Merrill Bleeds More Brokers at HQ Office, to Morgan Stanley’s Benefit
(Corrects 12th paragraph to remove reference to Andy Sieg being quoted in Merrill’s ads. He was quoted in a press release about the campaign, but not directly in an ad.)
Another group of Merrill veterans who had worked at the firm’s headquarters office in downtown New York have joined Morgan Stanley.
Brian G. O’Connor, Mary Ann (“Missy”) Long and Kevin M. Murray, who had each been with Merrill for two decades, left the firm’s branch at 2 World Financial Center on Friday for Morgan Stanley’s midtown 1290 Avenue of the Americas branch on Friday, said a team member, who spoke on condition of anonymity.
The three generated a combined $3 million in production and managed around $600 million in mostly ultra-high-net-worth client assets, the source and two others advisors at Merrill and Morgan Stanley said. O’Connor and Murray are longtime partners who previously worked with Long’s now-retired father.
The team’s departure reflects dissatisfaction with changes at Merrill since its 2009 takeover by Bank of America and, to some extent, the firm’s decision to prohibit brokers from charging commissions on individual retirement accounts, the sources said.
The downtown Manhattan “flagship branch,” as it calls itself on its website, has been particularly vulnerable. Seven other multi-million dollar producers have left the Liberty Street/WFC branch since December, including solo practitioners and teams. Five of the seven joined Morgan Stanley.
Other metropolitan New York branches have lost at least 11 advisors in recent months, eight of whom went to Morgan Stanley.
A Merrill spokeswoman confirmed the departures of O’Connor, Murray and Long, but declined further comment.
The exit occurred on the same weekend that Merrill unveiled a nationwide advertising campaign reviving the firm’s iconographic “Merrill is bullish” slogan. “We’re bullish on the future – yours,” the new print, digital and radio ads declare, differentiating themselves from Merrill’s classic “bullish on America” campaigns.
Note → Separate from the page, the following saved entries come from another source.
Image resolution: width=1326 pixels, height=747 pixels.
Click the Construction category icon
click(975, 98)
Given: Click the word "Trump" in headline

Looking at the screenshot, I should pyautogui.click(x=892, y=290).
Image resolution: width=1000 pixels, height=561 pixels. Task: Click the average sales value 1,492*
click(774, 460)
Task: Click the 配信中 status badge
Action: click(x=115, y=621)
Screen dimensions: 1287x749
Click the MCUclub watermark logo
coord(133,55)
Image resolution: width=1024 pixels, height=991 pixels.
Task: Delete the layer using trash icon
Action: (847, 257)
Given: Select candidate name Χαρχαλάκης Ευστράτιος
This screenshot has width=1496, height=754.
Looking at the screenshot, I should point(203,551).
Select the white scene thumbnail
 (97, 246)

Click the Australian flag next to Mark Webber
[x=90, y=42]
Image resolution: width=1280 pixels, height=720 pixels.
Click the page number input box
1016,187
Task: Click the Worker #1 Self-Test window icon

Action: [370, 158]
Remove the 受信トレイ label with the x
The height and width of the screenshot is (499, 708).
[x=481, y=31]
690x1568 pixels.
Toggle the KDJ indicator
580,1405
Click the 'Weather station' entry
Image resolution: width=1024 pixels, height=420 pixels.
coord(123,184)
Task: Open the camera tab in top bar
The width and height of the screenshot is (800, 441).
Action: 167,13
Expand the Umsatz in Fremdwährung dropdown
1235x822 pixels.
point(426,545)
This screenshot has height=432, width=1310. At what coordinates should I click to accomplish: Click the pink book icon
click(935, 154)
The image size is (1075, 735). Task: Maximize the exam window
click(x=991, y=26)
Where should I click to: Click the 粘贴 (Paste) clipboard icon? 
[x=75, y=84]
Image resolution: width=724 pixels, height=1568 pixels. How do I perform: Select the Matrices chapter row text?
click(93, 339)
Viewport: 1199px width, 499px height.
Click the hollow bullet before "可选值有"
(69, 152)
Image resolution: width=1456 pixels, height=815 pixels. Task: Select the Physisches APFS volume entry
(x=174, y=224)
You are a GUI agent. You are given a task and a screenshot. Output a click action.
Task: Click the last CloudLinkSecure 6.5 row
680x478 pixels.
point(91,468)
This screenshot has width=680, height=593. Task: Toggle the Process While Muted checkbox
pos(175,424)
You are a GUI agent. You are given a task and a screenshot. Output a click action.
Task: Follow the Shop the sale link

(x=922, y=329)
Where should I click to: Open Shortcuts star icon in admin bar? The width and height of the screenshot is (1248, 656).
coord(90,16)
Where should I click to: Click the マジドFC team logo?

In addition to touting Merrill’s ability to connect clients to just the right member of its 14,000 brokerage force, Merrill’s new imaging promises to give clients advice and guidance across its parent’s banking and web channels, including “online, in person or through our app.”
The ads, which will unfold in two stages from now through December, piggyback on Merrill’s attempt last year to differentiate itself from rivals by proclaiming that its abolition of retirement account commissions and adoption of a fiduciary standard show its commitment to working in clients’ best interests and abandoning the status quo.
In a fast-moving world in which “technology, politics, demographics [are] all constantly altering course,” Merrill has “pioneered a unique, more personal approach to investing: One that puts the interests of our clients first,” the new ads say. “It starts by being open and transparent about what we do. We’ll explain the services you’ll get and, just as importantly, what you’ll pay for them.”
Whether Merrill executives can resolve the tensions between transparency to customers about pricing without alienating advisors is being closely watched.
Andy Sieg, the new head of Merrill Lynch Wealth Management, must work to appease brokers while remaining obedient to the dictates of his Bank of America bosses. One reason that the firm adopted the hard-line policy against commissions in retirement accounts is that such accounts are more vulnerable to class-action lawsuits under the Department of Labor’s fiduciary rule, something the bank that was battered by financial-crisis lawsuits is determined to avoid.
Sieg’s challenge was further underlined by a proxy statement the bank filled on Monday, promising Bank of America investors that its wealth businesses will “drive growth through additions of advisors and other client-facing professionals” as part of the bank’s “integrated business model.”
O’Connor started his career at First Investors Management Company in 1991 but joined Merrill Lynch after less than a year, according to his Financial Industry Regulatory Authority BrokerCheck report. Murray started his career at Merrill in 1994, and Long began her career at the firm in 1997, according to BrokerCheck.